Table 1: Genetic diversity indices of wild Catla catla populations across South Asia.
Median-joining network of mtDNA COI haplotypes in wild Catla catla populations across South Asia.Each circle represents a haplotype, with its size proportional to haplotype frequency. Colors indicate the country of origin, and the black lines on the branches denote the number of mutational changes between haplotypes.
3.2. Phylogeographic relationships among haplotypes of wild Catla catla across South Asia
The maximum likelihood phylogeographic analysis resolved two major mitochondrial haplotypes clades among wild Catla catla samples from Bangladesh, India, and Pakistan (Fig 2). Clade I showed relatively low bootstrap support (59%), whereas Clade II was strongly supported (94%), suggesting uneven phylogeographic resolution. Despite this difference, both clades exhibited basal polytomies with mixed ancestry. Notably, haplotypes from the Pakistani Catla populations were distributed across two distinct clusters: Hap_11, Hap_15, Hap_16, and Hap_18 grouped within Clade I; and Hap_12, Hap_13, Hap_14, and Hap_17 clustered within Clade II. This phylogeographic pattern was further corroborated by the median-joining haplotype network (Fig 1).

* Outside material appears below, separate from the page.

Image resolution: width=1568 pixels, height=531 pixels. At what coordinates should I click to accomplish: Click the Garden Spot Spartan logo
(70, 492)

Maximum likelihood phylogeographic tree based on COI haplotypes of wild Catla catla populations across South Asia.Labeo fimbriatus was used as the outgroup. Country labels are as follows: Ban = Bangladesh, Ind = India, and Pak = Pakistan.
3.3. Population differentiation of wild Catla catla populations across South Asia
The population structure among seven South Asian river basin populations of wild Catla catla was assessed by analysis of molecular variance (AMOVA) and pairwise genetic distance (FST). Significant AMOVA results showed that 25.54% (P < 0.001) of the genetic variation occurred among river populations, while 74.46% (P < 0.001) was within river populations (Table 2). Approximately half of the pairwise FST comparisons among river basin populations were not statistically significant (P < 0.05). The lowest significant FST (0.080) was observed between the Indus-Beas and Mahanadi river basin populations, while the highest FST (0.374) was found between populations from the Halda River and Ganga river basin (Fig 3). Overall population differentiation among the seven wild Catla catla populations was high (FST = 0.255, P < 0.001), and the estimated rate of gene flow was low (Nm = 0.729) (Table 2). A Mantel test revealed a significant positive correlation between pairwise genetic distances (Kimura 2-Parameter model) and geographic distances (Haversine formula) (r = 0.12, P < 0.05), with a weak but positive slope in the regression line (Table 3; Fig 4).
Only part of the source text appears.